[Opening Input material section]
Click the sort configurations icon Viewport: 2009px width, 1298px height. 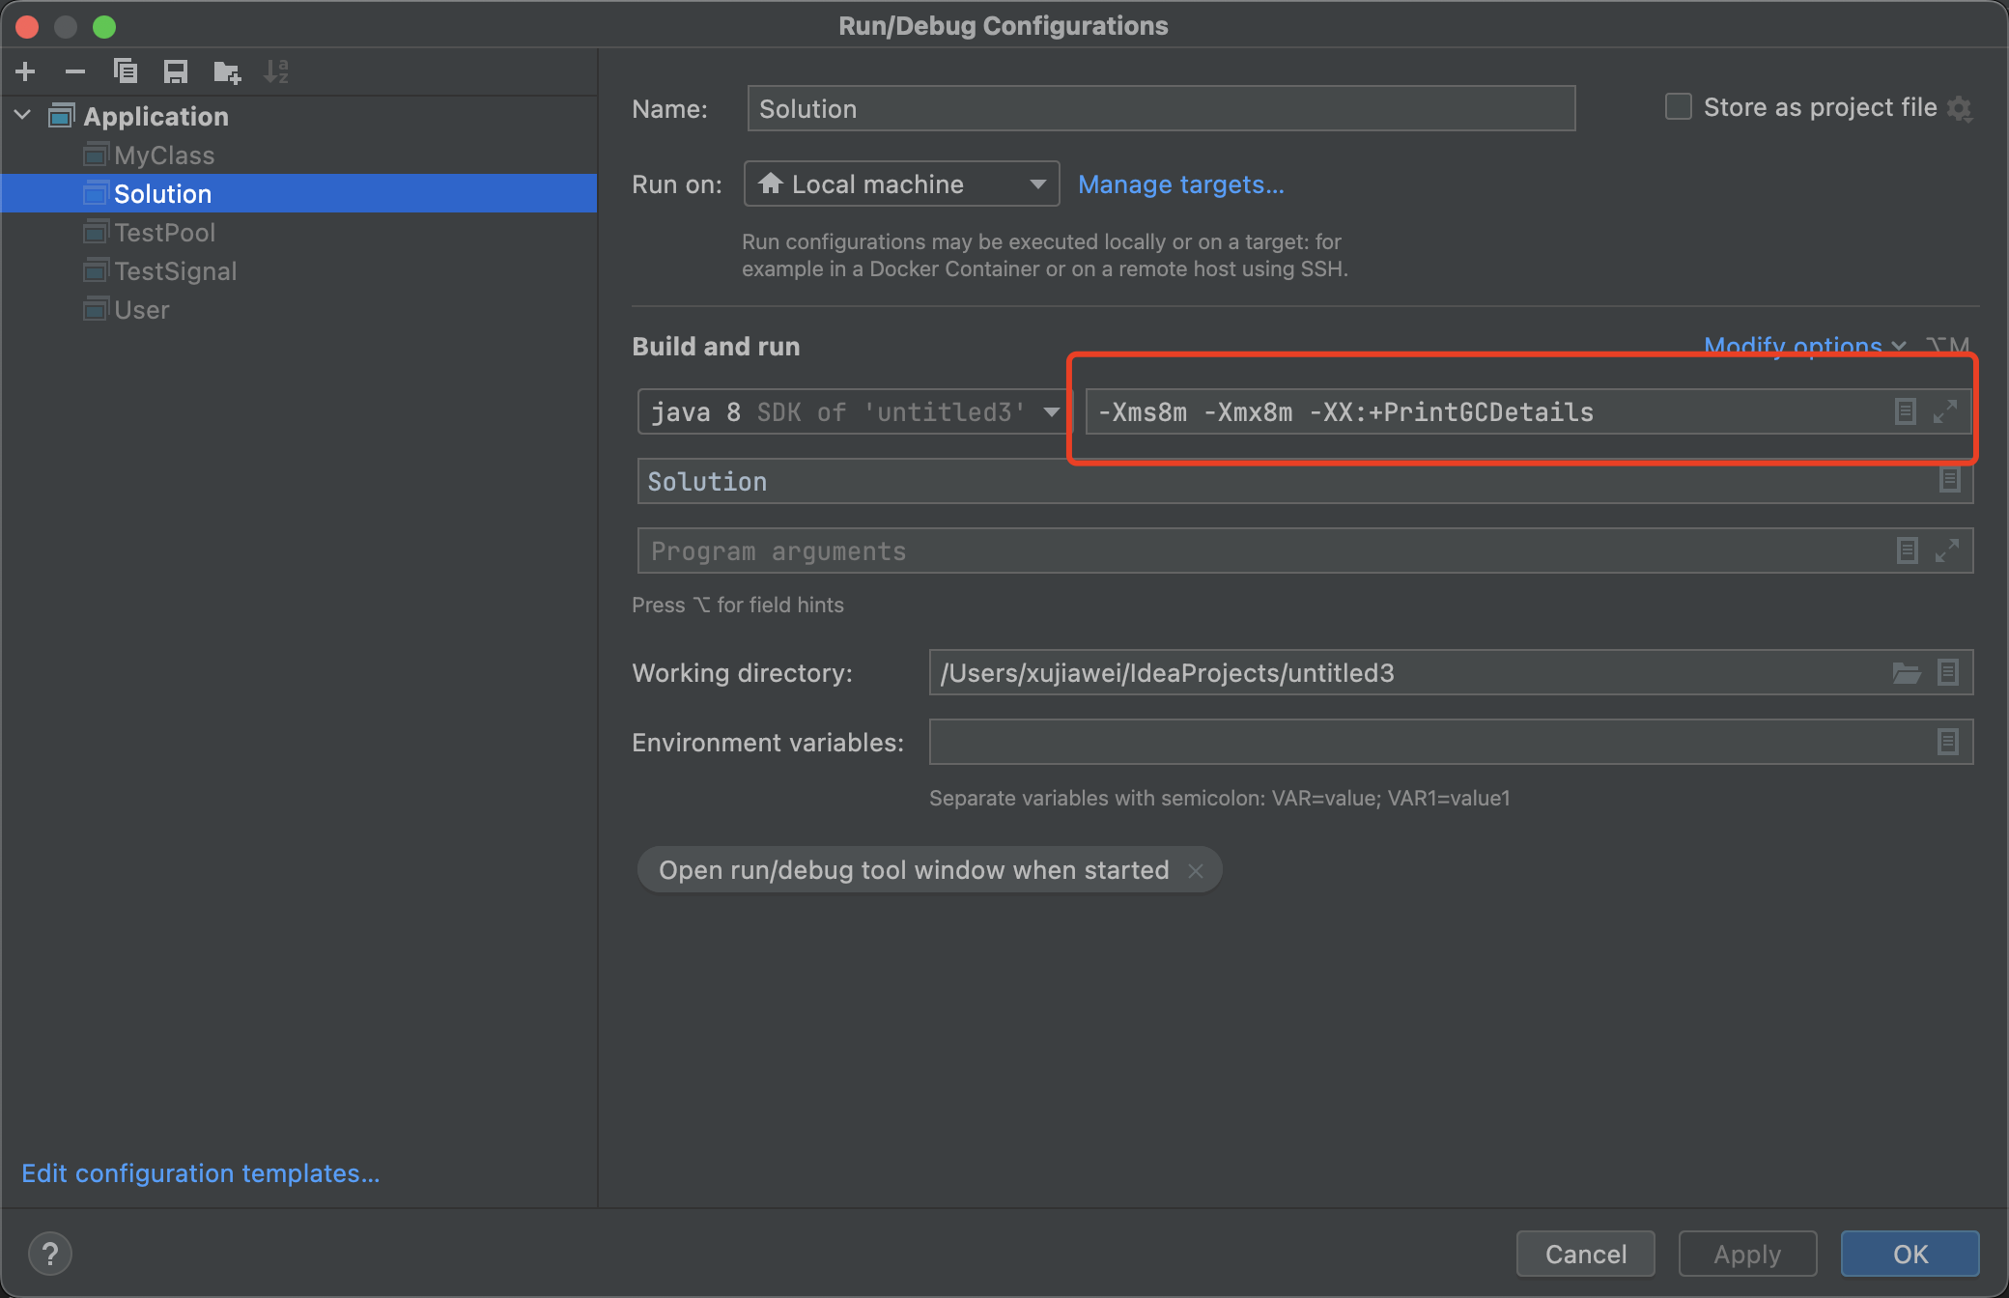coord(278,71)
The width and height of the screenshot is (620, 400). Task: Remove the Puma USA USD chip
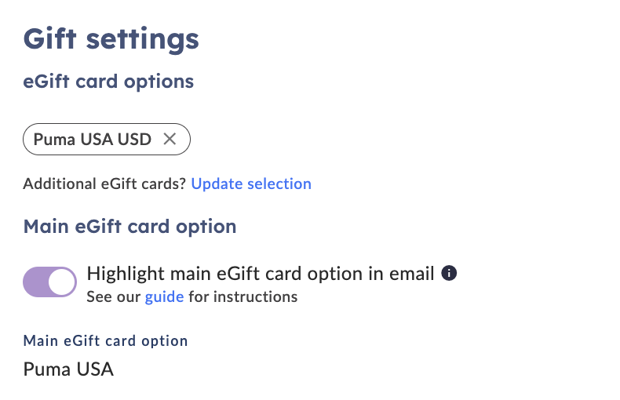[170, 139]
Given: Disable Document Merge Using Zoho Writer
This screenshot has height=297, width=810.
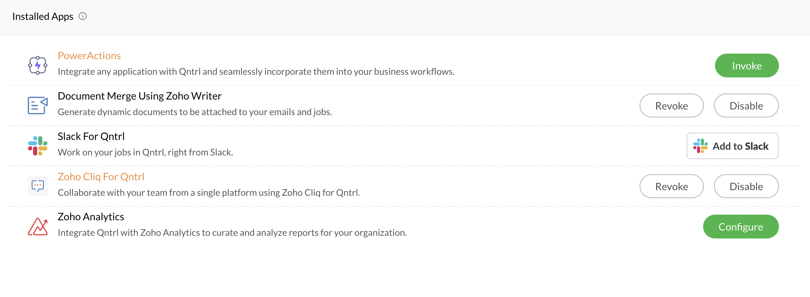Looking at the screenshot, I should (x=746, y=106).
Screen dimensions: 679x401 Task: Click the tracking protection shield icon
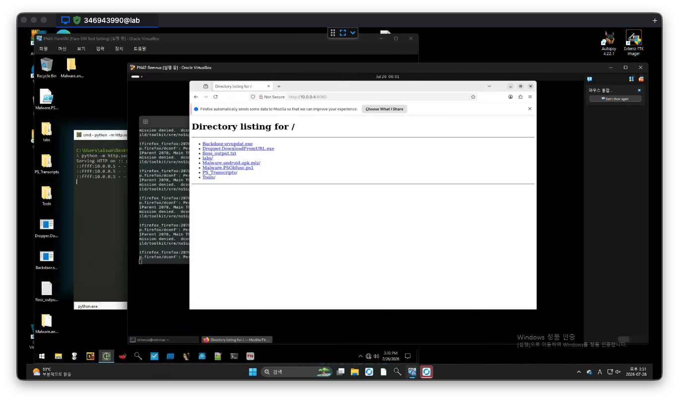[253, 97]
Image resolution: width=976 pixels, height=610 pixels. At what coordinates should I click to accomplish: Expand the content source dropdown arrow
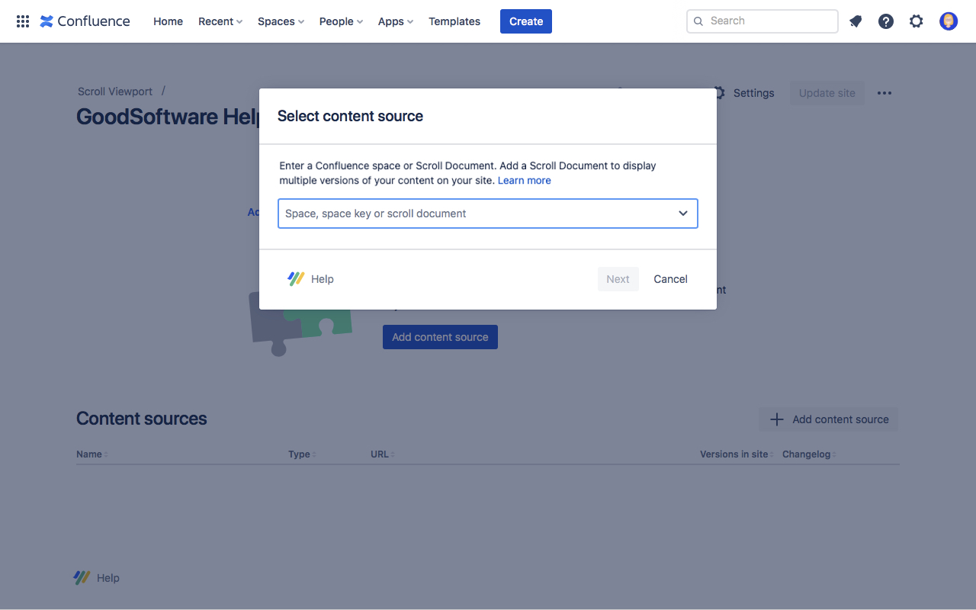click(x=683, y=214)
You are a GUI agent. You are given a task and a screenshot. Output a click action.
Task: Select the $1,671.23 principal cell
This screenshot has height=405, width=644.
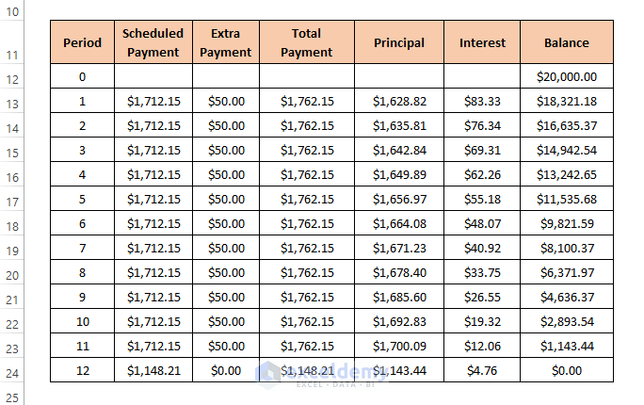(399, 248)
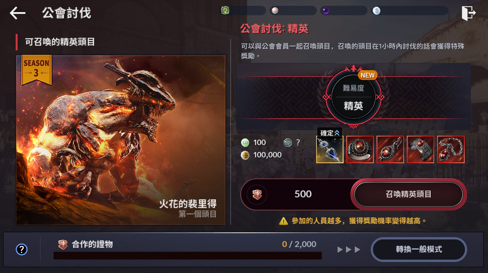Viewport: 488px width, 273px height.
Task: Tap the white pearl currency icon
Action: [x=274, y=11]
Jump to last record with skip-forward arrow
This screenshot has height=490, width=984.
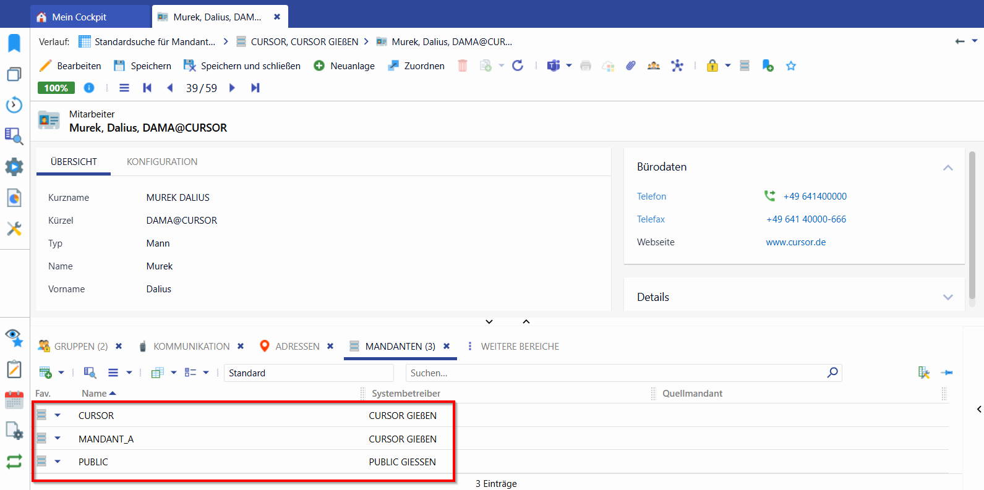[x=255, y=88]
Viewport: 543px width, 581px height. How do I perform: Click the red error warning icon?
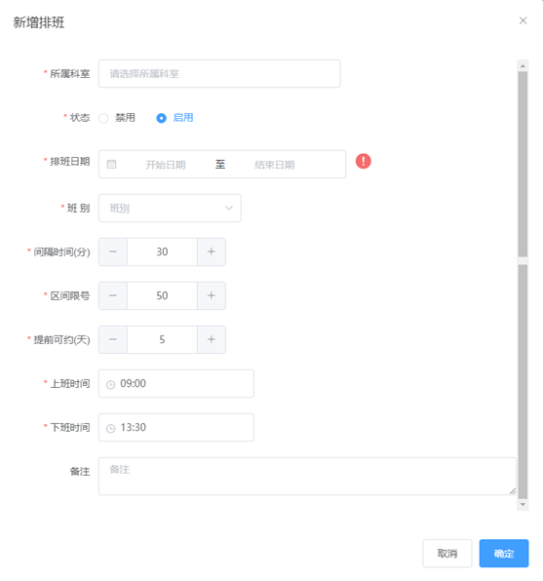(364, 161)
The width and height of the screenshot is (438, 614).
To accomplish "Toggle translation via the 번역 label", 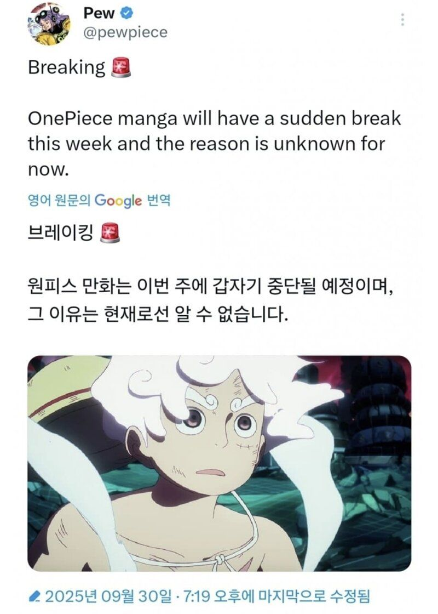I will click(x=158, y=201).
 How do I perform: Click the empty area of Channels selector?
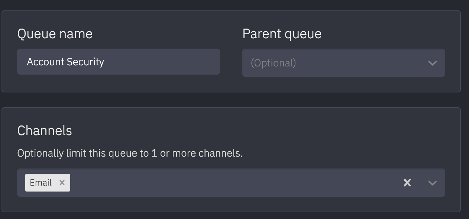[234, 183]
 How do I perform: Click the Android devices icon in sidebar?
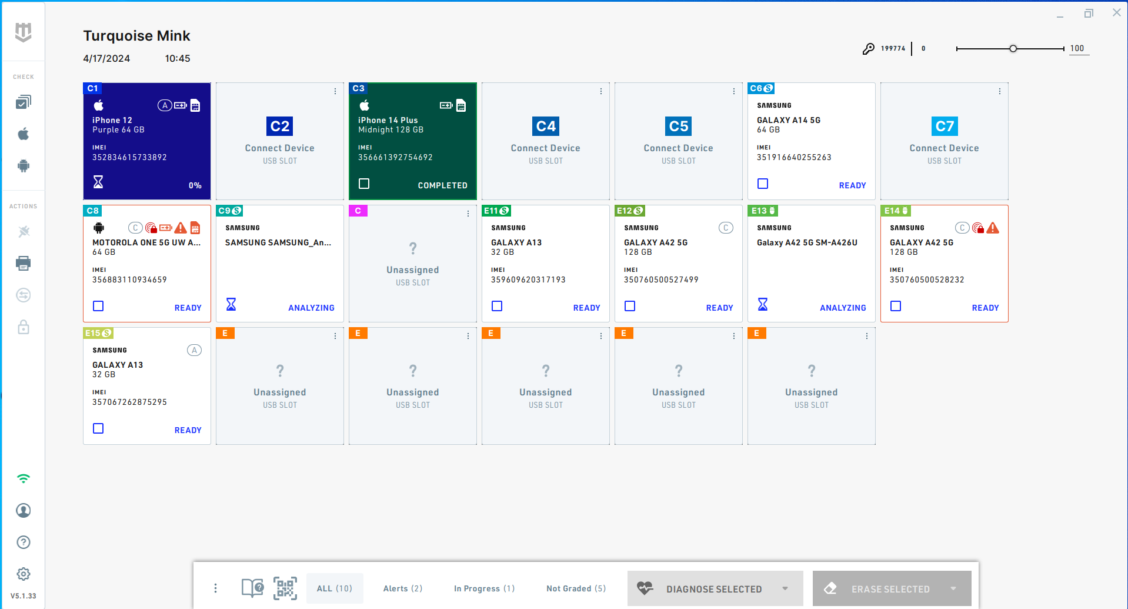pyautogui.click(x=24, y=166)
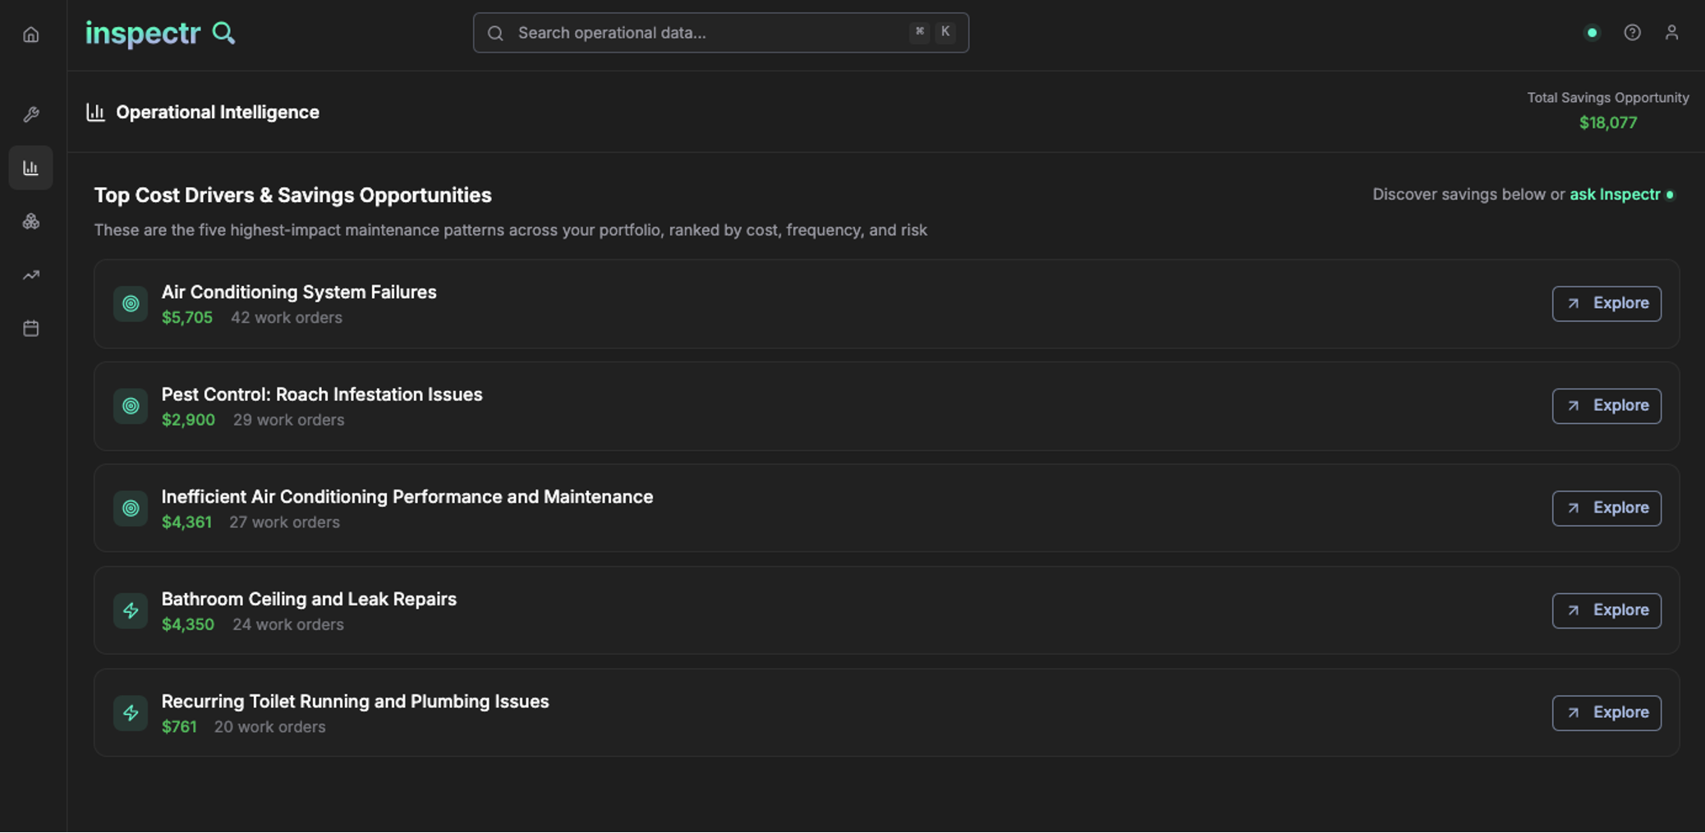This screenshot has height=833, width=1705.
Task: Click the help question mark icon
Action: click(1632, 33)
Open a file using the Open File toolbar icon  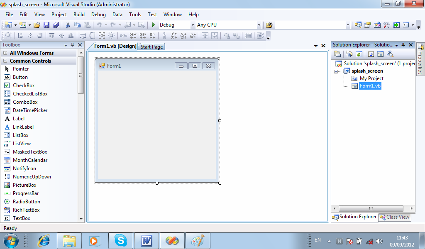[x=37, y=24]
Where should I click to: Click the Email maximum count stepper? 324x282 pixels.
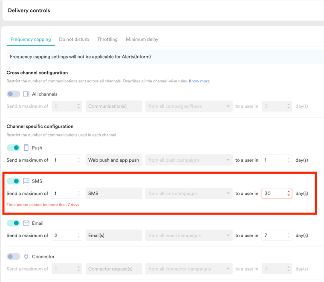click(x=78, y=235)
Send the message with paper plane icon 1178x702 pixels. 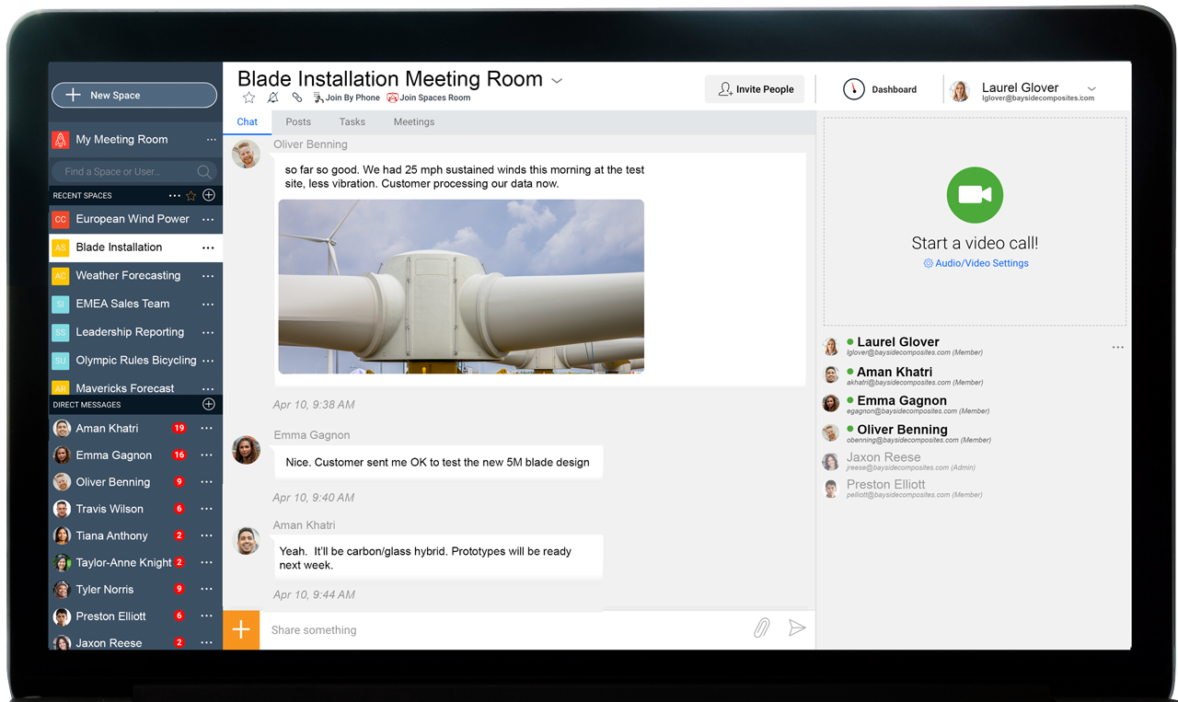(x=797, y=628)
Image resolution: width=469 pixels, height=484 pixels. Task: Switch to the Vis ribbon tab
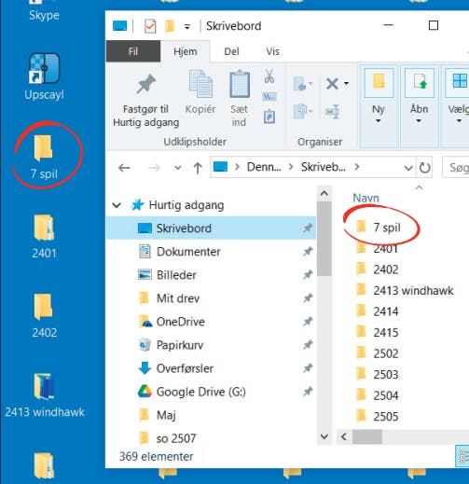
[Closing Input material section]
*What you need to do*
What are the lines above from the one with "The width and height of the screenshot is (620, 400)." to the one with "You are a GUI", both included? Reproduce them exactly, without pictures.

*Answer section*
The width and height of the screenshot is (620, 400). Task: Remove the Puma USA USD chip
[170, 139]
Given: Disable Document Merge Using Zoho Writer
This screenshot has height=297, width=810.
Looking at the screenshot, I should (x=746, y=106).
Screen dimensions: 679x401 Task: Click the tracking protection shield icon
[253, 97]
Image resolution: width=976 pixels, height=610 pixels. At what coordinates should I click to accomplish: Expand the content source dropdown arrow
click(x=683, y=214)
You are a GUI agent. You are given a task and a screenshot. Output a click action.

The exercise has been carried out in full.